*DESCRIPTION OF THE TASK*: Show every line of the data below that contains the word "resolution", copying each one in full.

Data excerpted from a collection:
____________________

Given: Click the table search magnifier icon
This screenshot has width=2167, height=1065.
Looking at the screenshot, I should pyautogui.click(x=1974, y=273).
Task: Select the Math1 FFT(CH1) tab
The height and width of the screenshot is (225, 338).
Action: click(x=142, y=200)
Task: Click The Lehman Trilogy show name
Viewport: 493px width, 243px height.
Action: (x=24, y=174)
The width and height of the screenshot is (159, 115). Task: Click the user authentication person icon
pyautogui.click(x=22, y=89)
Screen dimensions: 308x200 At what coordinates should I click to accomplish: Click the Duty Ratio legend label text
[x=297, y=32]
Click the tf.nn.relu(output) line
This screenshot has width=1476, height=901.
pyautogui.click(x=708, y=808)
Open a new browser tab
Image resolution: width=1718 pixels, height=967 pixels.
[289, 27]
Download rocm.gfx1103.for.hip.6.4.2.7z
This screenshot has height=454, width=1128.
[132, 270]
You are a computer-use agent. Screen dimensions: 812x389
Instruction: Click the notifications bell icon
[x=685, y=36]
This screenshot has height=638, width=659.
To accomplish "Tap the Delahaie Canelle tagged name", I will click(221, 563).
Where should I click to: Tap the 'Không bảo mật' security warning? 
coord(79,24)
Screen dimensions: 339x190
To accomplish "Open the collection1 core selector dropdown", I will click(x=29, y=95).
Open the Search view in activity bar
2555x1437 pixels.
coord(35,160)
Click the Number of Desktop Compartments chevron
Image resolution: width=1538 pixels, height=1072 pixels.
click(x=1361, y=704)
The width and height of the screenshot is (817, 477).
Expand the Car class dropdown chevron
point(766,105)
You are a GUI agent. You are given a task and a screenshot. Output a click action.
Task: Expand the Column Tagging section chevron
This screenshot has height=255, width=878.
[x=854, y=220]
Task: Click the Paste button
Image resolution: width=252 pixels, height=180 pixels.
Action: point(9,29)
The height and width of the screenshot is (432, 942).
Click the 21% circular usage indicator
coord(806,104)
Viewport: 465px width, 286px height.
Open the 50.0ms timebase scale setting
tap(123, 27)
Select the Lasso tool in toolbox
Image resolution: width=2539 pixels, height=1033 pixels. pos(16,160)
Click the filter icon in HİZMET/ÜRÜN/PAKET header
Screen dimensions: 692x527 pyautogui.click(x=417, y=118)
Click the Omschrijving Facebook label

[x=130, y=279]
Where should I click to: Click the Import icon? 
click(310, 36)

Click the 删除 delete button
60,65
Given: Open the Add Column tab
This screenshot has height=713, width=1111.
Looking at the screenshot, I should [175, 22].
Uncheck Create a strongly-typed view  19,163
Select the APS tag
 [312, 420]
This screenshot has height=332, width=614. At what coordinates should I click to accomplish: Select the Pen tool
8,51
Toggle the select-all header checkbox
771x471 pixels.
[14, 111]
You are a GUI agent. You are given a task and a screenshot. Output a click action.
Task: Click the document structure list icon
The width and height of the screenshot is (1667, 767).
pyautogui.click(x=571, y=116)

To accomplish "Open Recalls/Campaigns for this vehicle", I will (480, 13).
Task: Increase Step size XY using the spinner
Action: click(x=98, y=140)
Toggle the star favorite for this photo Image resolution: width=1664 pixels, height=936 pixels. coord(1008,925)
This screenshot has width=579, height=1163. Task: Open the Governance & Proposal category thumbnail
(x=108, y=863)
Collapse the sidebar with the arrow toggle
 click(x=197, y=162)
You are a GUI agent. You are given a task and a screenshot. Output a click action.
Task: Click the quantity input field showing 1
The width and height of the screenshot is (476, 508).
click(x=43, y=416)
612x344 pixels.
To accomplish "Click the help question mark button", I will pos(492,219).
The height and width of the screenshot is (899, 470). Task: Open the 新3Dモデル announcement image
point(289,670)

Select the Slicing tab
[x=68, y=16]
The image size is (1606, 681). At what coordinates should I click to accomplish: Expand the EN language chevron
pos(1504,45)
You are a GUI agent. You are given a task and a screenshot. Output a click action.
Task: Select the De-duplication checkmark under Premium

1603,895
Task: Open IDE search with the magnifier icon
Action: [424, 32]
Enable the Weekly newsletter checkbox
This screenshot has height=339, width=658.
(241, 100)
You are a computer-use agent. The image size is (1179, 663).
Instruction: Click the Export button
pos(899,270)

____________________

*EXERCISE RESPONSE*:
Image resolution: width=1718 pixels, height=967 pixels.
Image resolution: width=1538 pixels, height=1072 pixels.
Image resolution: width=252 pixels, height=180 pixels.
Image resolution: width=2539 pixels, height=1033 pixels. pos(16,160)
Toggle the star favorite for this photo Image resolution: width=1664 pixels, height=936 pixels. coord(1008,925)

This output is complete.